Top of Records for this exercise

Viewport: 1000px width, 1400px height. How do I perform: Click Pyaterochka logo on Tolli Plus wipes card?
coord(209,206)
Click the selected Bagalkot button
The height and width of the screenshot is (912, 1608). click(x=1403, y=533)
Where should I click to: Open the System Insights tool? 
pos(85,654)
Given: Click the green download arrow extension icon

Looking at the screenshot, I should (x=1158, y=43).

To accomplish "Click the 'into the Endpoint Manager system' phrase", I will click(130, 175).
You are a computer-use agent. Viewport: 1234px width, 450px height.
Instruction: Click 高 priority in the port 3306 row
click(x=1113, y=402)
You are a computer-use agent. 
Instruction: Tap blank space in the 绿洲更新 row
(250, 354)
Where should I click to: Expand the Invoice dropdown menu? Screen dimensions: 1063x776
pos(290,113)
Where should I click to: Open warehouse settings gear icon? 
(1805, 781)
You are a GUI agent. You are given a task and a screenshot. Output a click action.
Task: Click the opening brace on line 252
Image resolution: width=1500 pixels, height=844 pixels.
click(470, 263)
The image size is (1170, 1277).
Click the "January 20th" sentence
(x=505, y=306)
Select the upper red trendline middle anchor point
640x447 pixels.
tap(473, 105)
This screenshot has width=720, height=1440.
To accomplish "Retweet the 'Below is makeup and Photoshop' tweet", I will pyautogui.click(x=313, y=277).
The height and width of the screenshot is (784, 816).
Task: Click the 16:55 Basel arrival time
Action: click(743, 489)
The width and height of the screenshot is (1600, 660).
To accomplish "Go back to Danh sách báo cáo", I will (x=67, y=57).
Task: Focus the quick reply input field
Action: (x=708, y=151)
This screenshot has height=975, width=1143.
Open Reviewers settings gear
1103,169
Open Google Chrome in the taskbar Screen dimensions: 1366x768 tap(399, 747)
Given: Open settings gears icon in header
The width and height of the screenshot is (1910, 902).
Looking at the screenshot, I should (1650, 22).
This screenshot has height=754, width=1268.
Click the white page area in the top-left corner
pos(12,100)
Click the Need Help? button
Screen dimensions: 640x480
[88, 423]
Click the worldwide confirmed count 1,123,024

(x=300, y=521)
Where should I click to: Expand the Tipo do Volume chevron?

Bottom of Records for this exercise

◆ What the exercise asks ◆
Please copy each entry. Leave nothing out.

◆ Solved problem ◆
Viewport: 1000px width, 1400px height. How do I perform: Click Pyaterochka logo on Tolli Plus wipes card?
coord(209,206)
Click the selected Bagalkot button
The height and width of the screenshot is (912, 1608). click(x=1403, y=533)
Where should I click to: Open the System Insights tool? 
pos(85,654)
Given: Click the green download arrow extension icon

Looking at the screenshot, I should (x=1158, y=43).

To accomplish "Click the 'into the Endpoint Manager system' phrase", I will click(130, 175).
You are a computer-use agent. Viewport: 1234px width, 450px height.
Instruction: Click 高 priority in the port 3306 row
click(x=1113, y=402)
You are a computer-use agent. 
Instruction: Tap blank space in the 绿洲更新 row
(250, 354)
Where should I click to: Expand the Invoice dropdown menu? Screen dimensions: 1063x776
pos(290,113)
Where should I click to: Open warehouse settings gear icon? 
(1805, 781)
You are a GUI agent. You are given a task and a screenshot. Output a click action.
Task: Click the opening brace on line 252
Image resolution: width=1500 pixels, height=844 pixels.
click(470, 263)
The image size is (1170, 1277).
Click the "January 20th" sentence
(x=505, y=306)
Select the upper red trendline middle anchor point
640x447 pixels.
tap(473, 105)
This screenshot has width=720, height=1440.
To accomplish "Retweet the 'Below is makeup and Photoshop' tweet", I will pyautogui.click(x=313, y=277).
The height and width of the screenshot is (784, 816).
Task: Click the 16:55 Basel arrival time
Action: click(743, 489)
The width and height of the screenshot is (1600, 660).
To accomplish "Go back to Danh sách báo cáo", I will (x=67, y=57).
Task: Focus the quick reply input field
Action: (x=708, y=151)
This screenshot has height=975, width=1143.
Open Reviewers settings gear
1103,169
Open Google Chrome in the taskbar Screen dimensions: 1366x768 tap(399, 747)
Given: Open settings gears icon in header
The width and height of the screenshot is (1910, 902).
Looking at the screenshot, I should (1650, 22).
This screenshot has height=754, width=1268.
Click the white page area in the top-left corner
pos(12,100)
Click the Need Help? button
Screen dimensions: 640x480
[88, 423]
Click the worldwide confirmed count 1,123,024

(x=300, y=521)
Where should I click to: Expand the Tipo do Volume chevron?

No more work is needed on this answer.